A new paper from Renmin University (FORT-Searcher) makes a claim worth checking: a search benchmark that looks hard but leaks a shortcut will over-credit your agent. We rebuilt its task-synthesis pipeline and a deterministic shortcut-seeking solver in 260 lines of Python, no LLM calls. The verdict reproduces cleanly. Pull any one of the four controls and the agent's pre-answer search collapses from five steps to one, or it just names the answer before searching at all.
What we did
The paper's point is a mechanism, not a leaderboard number. Training data for deep-search agents must be shortcut-resistant: dressing up the evidence graph to look harder is not enough, because the intended multi-step search can collapse through a cheaper identifying route. FORT names four shortcut risks and pairs each with a synthesis control: long-tail entity selection (stops the model naming the answer from memory), multi-source enrichment (stops one page verifying everything at once), generic-fact selection (stops one clue identifying the answer alone), and name-withholding (stops the question leaking an intermediate it should have had to discover).

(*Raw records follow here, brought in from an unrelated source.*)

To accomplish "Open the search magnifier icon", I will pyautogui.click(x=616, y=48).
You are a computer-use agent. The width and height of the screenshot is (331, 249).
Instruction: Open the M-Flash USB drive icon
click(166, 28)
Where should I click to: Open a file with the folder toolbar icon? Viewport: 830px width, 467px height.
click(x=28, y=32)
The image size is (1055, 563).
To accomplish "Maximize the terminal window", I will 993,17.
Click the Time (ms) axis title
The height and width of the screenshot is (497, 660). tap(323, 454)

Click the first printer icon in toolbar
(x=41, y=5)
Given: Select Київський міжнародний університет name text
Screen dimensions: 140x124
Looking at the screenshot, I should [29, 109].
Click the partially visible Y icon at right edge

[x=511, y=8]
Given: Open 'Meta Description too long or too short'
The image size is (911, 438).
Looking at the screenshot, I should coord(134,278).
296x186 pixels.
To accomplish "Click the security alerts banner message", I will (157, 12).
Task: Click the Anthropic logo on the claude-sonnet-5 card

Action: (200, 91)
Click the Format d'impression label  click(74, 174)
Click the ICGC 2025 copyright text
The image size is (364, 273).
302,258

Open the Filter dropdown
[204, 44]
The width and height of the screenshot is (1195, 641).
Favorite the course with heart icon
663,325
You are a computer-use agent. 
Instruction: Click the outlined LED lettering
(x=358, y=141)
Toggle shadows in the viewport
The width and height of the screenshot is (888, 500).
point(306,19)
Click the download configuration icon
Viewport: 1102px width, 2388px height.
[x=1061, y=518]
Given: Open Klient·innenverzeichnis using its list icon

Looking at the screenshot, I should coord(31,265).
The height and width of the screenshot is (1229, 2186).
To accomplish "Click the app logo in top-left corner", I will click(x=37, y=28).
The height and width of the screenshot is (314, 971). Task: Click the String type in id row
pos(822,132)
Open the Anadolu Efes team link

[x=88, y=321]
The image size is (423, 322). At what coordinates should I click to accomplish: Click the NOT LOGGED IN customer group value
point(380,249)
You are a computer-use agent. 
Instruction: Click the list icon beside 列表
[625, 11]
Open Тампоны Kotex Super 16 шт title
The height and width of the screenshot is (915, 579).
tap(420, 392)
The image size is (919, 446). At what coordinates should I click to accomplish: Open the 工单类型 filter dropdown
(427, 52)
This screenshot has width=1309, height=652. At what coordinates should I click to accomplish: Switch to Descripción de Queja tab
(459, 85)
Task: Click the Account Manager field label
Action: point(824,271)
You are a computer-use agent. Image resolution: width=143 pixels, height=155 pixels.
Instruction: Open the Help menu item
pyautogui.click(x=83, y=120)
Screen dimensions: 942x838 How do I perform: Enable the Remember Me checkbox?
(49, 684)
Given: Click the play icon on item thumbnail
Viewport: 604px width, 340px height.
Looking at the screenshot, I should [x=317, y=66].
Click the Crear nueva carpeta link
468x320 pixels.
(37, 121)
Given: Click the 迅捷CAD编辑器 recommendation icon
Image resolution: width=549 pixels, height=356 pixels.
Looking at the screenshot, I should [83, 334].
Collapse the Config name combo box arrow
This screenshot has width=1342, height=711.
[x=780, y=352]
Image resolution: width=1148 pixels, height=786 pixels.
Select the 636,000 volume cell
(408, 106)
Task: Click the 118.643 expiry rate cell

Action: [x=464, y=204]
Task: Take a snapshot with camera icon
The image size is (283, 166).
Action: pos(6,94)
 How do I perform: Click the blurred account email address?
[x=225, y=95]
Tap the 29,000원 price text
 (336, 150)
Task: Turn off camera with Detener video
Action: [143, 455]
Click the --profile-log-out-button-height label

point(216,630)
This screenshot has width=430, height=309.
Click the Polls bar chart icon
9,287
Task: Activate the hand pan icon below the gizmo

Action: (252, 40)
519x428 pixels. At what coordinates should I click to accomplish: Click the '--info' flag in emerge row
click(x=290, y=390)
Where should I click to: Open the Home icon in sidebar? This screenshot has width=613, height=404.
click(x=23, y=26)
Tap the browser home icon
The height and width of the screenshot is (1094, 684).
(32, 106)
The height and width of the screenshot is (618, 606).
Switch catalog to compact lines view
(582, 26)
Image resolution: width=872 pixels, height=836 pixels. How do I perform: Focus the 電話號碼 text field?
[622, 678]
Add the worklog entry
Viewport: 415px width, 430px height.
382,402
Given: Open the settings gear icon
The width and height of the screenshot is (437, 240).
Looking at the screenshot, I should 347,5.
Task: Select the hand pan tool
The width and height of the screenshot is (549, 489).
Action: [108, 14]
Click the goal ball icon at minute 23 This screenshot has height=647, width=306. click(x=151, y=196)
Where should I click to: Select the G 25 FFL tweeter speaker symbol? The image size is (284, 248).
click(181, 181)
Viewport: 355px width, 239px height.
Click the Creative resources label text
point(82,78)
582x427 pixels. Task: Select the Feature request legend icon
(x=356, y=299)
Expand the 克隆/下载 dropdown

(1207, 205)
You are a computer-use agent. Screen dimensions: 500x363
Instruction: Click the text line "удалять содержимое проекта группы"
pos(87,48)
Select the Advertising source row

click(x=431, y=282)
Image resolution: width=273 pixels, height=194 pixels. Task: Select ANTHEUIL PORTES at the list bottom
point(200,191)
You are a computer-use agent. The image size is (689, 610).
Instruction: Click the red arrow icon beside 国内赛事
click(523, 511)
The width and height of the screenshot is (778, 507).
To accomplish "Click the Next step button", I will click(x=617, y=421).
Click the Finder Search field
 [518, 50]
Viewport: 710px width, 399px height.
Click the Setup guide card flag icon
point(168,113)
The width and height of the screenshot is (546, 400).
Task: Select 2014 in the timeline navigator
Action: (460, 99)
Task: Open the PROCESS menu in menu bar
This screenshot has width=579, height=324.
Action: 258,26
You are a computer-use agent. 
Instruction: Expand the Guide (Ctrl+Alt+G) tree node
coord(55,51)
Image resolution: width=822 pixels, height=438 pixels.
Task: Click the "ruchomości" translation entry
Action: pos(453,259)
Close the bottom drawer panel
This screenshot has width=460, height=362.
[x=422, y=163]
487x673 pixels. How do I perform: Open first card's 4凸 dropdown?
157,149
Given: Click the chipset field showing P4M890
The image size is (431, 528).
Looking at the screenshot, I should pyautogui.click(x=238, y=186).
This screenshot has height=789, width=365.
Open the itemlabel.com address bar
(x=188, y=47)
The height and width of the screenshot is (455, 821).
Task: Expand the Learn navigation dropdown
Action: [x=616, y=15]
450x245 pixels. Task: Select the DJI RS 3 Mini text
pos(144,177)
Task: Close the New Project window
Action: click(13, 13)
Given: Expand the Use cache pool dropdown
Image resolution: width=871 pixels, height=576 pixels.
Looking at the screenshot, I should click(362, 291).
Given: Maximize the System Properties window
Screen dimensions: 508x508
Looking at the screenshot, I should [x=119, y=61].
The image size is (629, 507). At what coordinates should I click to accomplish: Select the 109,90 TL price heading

We rebuilt that four-stage pipeline plus the adversary it is designed to defeat: a shortcut-seeking solver that always takes the cheapest identifying route. Then we measured the three trajectory signatures the paper uses, over 10,000 synthetic tasks per configuration: realised solving cost (retrieval calls), answer hit time (when the gold answer first appears), and prior-shortcut rate (how often the answer is named before any search). The whole thing is deterministic and runs in about 40 seconds.
Why it was worth doing
The ablation reproduces the paper's Table 9 direction exactly. With all four controls on, the solver is forced into a five-step search and never shortcuts. Remove name-withholding or generic facts and the answer hit time drops to one step. Remove multi-source enrichment and a single retrieval ends the task. Remove long-tail selection and the solver names the answer before searching in 75% of cases.
| config | cost | hit time | prior shortcut |
|---|---|---|---|
| FORT (all controls) | 5.01 | 5.01 | 0.0% |
| − name-withholding | 4.30 | 1.00 | 0.0% |
| − multi-source | 1.00 | 1.00 | 0.0% |
| − generic facts | 1.00 | 1.00 | 0.0% |
| − long-tail entity | 1.98 | 1.23 | 75.3% |
Each control is independently load-bearing. The lesson survives the scale-down to a toy knowledge base: difficulty is a property of the cheapest available route, not of the graph you drew. Our refinement gate, modelled on FORT's stage four, accepts 100% of controlled drafts and 0% of uncontrolled ones.
What's still off
Honest scope. This reproduces the mechanism and the direction of FORT's ablation on a synthetic knowledge base with a deterministic adversary. It does not rerun the paper's LLM trajectories, retrain a search agent, or reproduce their benchmark accuracy numbers. Our absolute figures are smaller than theirs (141.9 to 43.7 on realised cost) because the knowledge base is a toy. What we got is the relative ordering of the four risks and a runnable, inspectable model of why each control matters.
What's now in the stack
The real takeaway is reusable: a shortcut audit you can point at your own eval set. For any task, run a cheap, shortcut-seeking solver and read off the answer hit time. If it is near one, the task is not testing search, it is testing recall, and your agent's score is inflated. That audit is deterministic and costs no model calls, which is the same kind of receipt our /verify story is built on. Verifiable AI starts with honest evaluation.